According to a latest government estimate there are 12.6 million children under the age of 14 working in various occupations. NGO estimates put the number of children in domestic work and roadside eateries alone at 2 million. The Centre for Concern for Child Labour, a Delhi-based NGO, estimated that there are nearly 70 million school-age going children in India who are out of schools. So the total number of working children in the country is much higher than the government estimates.
If the government wants to give compulsory education to everyone, where are the schools? Education is a state subject and several states like Uttar Pradesh and Bihar have already stated that they have no money to implement the Act. The implementation of the Act would require Rs 1.71 lakh crore for the next five years. The sharing of funds between the Centre and the state governments is in the ratio of 55:45. Granted that the states are persuaded by the Centre to set up additional schools, they will still find it difficult to get sufficient number of trained teachers. Even now it is a pathetic sight in the rural areas that have schools without proper buildings, toilets & playgrounds, and classrooms without teachers. There is already a shortage of five lakh teachers, while there are about three lakh untrained teachers at elementary stage.
Let us have a look at the present school system. Of the 12,50,775 schools imparting elementary education in the country in 2007-08, 80.2 per cent were all types of government schools, 5.8 per cent private aided schools and 13.1 per cent private unaided schools. Almost 87.2 per cent of the schools are located in the rural areas. In the rural areas the proportion of private unaided schools is only 9.3 and that of aided schools is 4.7. However, in the urban areas, the percentage of private unaided and aided schools are as high as 38.6 and 13.4 respectively (Arun Mehta: Elementary Education In India, Analytical Report 2006-07 and 2007-08, NUEPA) Thus running private unaided schools is mostly an urban phenomenon. Of these, several schools are special category schools, community schools like unaided madarsas or convent schools and private sector non-fee or low fee charging schools run by philanthropists.

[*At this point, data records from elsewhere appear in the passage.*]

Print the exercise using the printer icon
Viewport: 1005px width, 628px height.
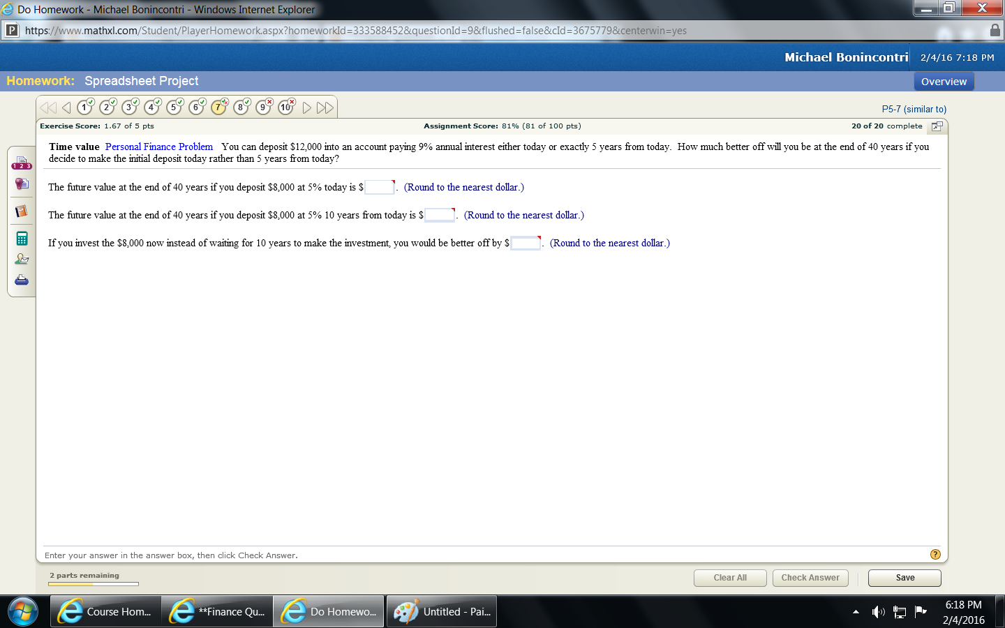coord(21,280)
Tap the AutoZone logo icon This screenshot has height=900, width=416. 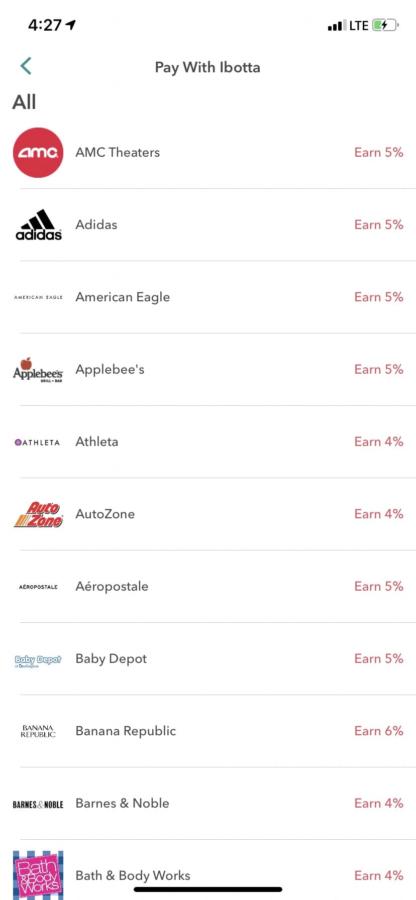point(38,514)
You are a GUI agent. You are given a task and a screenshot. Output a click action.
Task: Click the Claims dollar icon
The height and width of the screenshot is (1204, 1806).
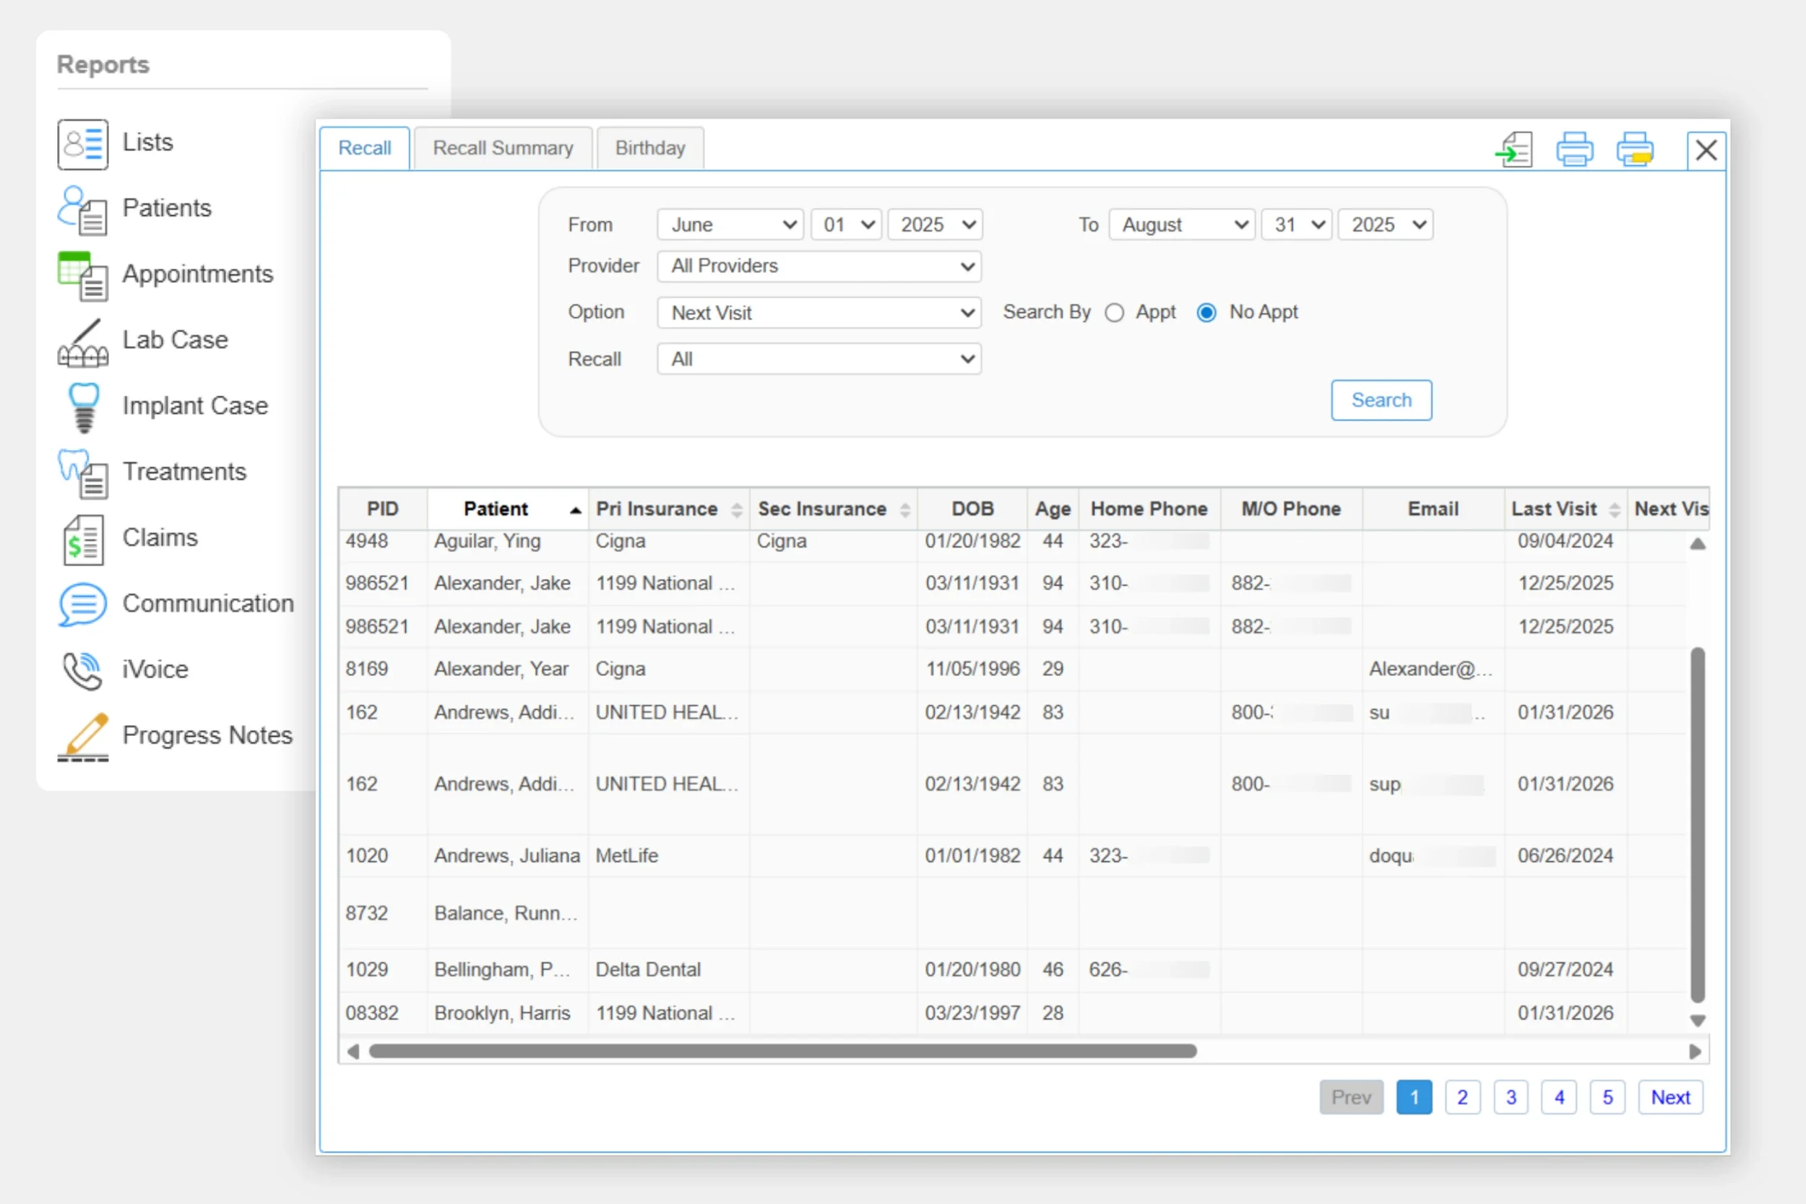click(82, 540)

Of the total students enrolled in primary classes in 2007-08 about 75.4, 6.7 and 17.8 are enrolled in government, aided and unaided schools. The total number of teachers working in these schools in 2007-08 was 56,34,589 of which 69.3, 10.4 and 20.7 per cent are teaching in government, aided and private schools, the average number of teachers per school being 3.9, 8.3 and 6.7 respectively. Nearly 10.3 per cent of the schools are single-teacher schools. Government schools have the highest percentage of teachers who are professionally trained at 43.4, followed by aided school (27.8 per cent) and unaided private schools (only 2.3 per cent). Thus very many private-for-profit schools are small-sized ones relying mostly on the services of relatively cheaper, untrained and locally available teachers. Thus, though the intent of the law is noble but there are a lot of hurdles in its implementation and government would need private interventions along with constant monitoring to see it through which would require all the stakeholders to help in the implementation in a transparent and efficient manner.